The audit also found that employees at the office, which investigates suspicious deaths, made $510,400 worth of purchases using state-issued credit cards without getting proper approval from a supervisor.
Chief Medical Examiner David R. Fowler said in a telephone interview Monday that the lack of oversight at the agency, which employs about 76 people, came when the agency's purchasing officer retired.
Fowler said employees are now being trained to perform those duties.
"Unfortunately, we were left a position short and a skill set short," Fowler said, noting that no fraud occurred because of the lack of oversight.
The medical supplies were bought from two vendors from July 2009 to April 2011, with one vendor being paid $122,700 and the other $57,100.

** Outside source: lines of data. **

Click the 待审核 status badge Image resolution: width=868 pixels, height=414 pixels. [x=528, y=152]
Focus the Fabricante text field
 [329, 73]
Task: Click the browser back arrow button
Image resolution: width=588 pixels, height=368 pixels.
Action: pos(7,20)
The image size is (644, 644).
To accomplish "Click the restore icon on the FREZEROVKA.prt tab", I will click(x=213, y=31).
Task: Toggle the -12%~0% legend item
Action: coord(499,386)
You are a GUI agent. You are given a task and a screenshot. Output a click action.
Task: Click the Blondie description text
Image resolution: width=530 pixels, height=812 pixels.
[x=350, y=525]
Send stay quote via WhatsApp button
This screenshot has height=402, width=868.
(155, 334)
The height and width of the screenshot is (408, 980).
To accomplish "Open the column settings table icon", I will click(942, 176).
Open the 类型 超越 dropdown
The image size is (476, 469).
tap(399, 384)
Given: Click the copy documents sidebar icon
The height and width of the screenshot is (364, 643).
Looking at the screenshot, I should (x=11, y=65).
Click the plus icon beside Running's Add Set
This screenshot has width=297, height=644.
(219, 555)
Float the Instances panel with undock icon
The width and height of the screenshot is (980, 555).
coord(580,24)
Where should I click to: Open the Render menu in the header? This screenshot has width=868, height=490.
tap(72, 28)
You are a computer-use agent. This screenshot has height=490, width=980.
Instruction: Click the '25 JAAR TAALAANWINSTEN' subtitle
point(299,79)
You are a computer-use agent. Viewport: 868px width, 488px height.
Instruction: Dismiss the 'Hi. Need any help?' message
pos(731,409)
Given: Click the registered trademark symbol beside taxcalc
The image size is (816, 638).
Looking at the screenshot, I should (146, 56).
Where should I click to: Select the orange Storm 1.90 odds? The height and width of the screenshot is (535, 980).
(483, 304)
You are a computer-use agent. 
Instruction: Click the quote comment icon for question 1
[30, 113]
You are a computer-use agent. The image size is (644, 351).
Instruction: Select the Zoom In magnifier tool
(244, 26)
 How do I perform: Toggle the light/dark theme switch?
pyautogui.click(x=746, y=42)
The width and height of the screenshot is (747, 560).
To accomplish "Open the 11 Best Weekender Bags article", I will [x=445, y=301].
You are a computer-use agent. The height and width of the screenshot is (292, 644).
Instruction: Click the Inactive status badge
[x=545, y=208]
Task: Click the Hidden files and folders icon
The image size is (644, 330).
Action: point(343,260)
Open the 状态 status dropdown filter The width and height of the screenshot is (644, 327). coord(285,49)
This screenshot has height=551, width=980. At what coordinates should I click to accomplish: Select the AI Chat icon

State regulations require deals that are worth more than $5,000 to go through a procurement process and have a written contract.
State auditors reviewed 29 instances of employees' using state credit cards for purchases from July 2010 to March 2011. Twenty-three of those charges, totaling $510,400, were not reviewed or approved by a supervisor.
As a result of the audit, the medical examiner's office has agreed to follow a formal written procurement process and have supervisors review credit card purchases. The agency will also have an independent employee review invoices before paying vendors.